=== The data ===

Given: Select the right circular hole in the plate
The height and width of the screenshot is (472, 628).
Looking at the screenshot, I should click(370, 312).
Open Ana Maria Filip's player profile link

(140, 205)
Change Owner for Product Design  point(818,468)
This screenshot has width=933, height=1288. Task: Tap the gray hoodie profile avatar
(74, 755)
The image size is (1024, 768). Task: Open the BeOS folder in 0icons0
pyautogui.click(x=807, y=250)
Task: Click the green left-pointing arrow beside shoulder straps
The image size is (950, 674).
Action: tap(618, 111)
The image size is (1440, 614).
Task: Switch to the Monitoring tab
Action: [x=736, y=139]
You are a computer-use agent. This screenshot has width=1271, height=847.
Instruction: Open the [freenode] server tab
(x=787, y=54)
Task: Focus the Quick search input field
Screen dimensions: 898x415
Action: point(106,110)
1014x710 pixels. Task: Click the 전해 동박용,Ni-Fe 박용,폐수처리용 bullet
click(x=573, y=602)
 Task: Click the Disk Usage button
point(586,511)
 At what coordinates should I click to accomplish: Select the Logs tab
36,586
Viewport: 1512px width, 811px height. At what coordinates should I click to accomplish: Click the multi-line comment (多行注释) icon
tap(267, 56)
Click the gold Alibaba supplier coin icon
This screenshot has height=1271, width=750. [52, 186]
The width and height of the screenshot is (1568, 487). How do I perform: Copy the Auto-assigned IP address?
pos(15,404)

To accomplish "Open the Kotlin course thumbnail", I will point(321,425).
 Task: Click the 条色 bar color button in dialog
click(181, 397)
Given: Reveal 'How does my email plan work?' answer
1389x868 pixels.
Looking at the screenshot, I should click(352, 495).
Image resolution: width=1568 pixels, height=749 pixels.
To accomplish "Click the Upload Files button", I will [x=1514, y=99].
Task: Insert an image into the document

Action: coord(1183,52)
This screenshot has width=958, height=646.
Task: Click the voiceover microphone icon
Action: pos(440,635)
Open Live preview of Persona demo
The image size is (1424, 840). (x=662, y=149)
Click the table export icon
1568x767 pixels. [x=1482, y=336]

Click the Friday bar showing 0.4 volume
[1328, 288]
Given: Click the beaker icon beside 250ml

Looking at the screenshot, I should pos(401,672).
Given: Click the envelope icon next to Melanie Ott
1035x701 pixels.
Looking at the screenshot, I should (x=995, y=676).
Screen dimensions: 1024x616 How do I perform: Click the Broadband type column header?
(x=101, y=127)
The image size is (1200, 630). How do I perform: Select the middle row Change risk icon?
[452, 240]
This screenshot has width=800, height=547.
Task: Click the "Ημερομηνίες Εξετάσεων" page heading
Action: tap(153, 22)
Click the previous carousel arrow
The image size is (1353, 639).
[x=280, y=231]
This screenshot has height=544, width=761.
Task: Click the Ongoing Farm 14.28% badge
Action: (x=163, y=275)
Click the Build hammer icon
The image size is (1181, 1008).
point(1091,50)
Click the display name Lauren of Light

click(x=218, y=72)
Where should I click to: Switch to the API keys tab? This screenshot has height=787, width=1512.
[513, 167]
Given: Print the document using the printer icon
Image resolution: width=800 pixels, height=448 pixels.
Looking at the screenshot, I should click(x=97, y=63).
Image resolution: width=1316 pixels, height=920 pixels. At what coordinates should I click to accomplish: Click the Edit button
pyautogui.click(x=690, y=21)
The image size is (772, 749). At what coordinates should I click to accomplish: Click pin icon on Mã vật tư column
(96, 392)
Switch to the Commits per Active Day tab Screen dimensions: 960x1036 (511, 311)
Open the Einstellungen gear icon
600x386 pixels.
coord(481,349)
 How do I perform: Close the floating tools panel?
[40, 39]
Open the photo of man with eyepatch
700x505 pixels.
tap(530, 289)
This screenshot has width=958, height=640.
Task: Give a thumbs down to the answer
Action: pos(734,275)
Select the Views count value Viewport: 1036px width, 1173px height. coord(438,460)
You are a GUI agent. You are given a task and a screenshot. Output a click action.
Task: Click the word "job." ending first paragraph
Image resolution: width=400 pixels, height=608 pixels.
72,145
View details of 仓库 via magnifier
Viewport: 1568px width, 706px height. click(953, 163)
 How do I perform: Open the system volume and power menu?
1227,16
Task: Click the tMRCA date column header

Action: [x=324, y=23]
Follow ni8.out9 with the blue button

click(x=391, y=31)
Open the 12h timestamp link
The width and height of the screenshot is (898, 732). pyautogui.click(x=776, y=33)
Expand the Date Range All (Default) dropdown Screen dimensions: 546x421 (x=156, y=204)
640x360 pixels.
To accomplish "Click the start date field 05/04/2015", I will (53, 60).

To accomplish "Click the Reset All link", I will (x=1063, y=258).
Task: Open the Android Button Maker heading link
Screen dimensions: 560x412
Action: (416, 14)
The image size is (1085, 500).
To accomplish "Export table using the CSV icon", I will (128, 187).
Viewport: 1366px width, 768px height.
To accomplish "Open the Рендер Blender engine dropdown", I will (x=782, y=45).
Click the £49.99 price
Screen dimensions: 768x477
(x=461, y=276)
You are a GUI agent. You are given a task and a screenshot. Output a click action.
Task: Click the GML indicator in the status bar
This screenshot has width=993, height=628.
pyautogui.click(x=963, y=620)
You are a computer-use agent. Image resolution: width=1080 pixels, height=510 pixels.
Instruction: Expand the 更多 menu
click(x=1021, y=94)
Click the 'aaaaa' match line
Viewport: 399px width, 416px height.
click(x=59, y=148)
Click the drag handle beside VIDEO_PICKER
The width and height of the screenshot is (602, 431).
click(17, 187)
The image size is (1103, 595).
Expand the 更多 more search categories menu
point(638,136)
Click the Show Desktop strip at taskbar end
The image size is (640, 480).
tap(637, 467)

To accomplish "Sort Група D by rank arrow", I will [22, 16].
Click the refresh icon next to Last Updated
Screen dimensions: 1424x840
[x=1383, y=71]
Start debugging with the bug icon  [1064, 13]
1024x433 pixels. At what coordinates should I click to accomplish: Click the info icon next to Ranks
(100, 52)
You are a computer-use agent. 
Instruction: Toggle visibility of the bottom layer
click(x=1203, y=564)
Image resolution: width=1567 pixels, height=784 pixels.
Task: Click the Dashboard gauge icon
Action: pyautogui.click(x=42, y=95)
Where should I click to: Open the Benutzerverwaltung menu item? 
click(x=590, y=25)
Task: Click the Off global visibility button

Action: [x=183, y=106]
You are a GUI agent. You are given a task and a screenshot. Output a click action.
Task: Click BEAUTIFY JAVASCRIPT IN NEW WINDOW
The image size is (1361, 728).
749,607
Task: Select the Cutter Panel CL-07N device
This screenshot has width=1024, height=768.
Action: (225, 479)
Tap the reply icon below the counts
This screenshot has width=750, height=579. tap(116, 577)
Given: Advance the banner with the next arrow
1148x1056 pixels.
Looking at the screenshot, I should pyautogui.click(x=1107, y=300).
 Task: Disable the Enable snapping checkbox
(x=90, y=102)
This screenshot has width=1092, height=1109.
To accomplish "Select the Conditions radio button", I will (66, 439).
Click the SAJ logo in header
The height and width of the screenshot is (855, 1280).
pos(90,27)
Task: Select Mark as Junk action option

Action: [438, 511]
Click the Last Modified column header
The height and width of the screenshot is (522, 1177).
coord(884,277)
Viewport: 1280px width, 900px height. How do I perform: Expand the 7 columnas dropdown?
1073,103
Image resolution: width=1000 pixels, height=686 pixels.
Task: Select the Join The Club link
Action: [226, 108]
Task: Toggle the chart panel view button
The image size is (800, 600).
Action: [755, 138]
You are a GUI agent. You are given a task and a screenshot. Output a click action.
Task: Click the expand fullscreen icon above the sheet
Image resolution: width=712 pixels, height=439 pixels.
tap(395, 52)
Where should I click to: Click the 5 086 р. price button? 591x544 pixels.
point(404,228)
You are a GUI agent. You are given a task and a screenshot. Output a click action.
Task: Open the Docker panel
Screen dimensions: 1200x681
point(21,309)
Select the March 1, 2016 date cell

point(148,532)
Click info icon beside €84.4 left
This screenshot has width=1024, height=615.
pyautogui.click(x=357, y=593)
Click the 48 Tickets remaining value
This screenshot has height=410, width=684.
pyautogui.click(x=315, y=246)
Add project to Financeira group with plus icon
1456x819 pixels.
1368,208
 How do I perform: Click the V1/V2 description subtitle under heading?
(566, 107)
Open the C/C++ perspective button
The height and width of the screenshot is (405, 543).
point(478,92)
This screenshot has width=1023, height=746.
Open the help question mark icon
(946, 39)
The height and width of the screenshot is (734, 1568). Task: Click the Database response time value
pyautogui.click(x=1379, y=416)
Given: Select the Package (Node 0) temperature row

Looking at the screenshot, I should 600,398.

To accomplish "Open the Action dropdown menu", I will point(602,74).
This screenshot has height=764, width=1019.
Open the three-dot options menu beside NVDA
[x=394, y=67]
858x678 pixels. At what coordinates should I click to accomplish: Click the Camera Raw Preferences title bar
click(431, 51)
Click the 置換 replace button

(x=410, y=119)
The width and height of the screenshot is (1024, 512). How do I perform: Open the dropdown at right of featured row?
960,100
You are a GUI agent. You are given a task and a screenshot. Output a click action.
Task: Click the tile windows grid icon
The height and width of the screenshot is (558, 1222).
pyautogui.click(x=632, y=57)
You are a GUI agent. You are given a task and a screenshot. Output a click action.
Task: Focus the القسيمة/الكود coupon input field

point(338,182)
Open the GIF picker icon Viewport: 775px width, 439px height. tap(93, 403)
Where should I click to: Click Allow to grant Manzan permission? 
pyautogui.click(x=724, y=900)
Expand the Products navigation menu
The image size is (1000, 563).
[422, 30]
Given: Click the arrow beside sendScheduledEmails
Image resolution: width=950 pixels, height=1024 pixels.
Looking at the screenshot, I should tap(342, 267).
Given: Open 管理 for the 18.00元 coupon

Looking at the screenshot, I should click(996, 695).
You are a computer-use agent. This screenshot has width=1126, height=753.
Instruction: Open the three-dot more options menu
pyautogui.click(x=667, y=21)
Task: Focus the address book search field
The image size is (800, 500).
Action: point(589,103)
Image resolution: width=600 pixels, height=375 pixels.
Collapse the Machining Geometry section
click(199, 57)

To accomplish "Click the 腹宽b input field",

===

— About this exercise —
Could you return exactly the stretch of the data above that starts at the line with "Given: Print the" and ends at the line with "Switch to the Commits", both lines included?

— Result of this exercise —
Given: Print the document using the printer icon
Image resolution: width=800 pixels, height=448 pixels.
Looking at the screenshot, I should click(x=97, y=63).
Image resolution: width=1316 pixels, height=920 pixels. At what coordinates should I click to accomplish: Click the Edit button
pyautogui.click(x=690, y=21)
The image size is (772, 749). At what coordinates should I click to accomplish: Click pin icon on Mã vật tư column
(96, 392)
Switch to the Commits per Active Day tab Screen dimensions: 960x1036 (511, 311)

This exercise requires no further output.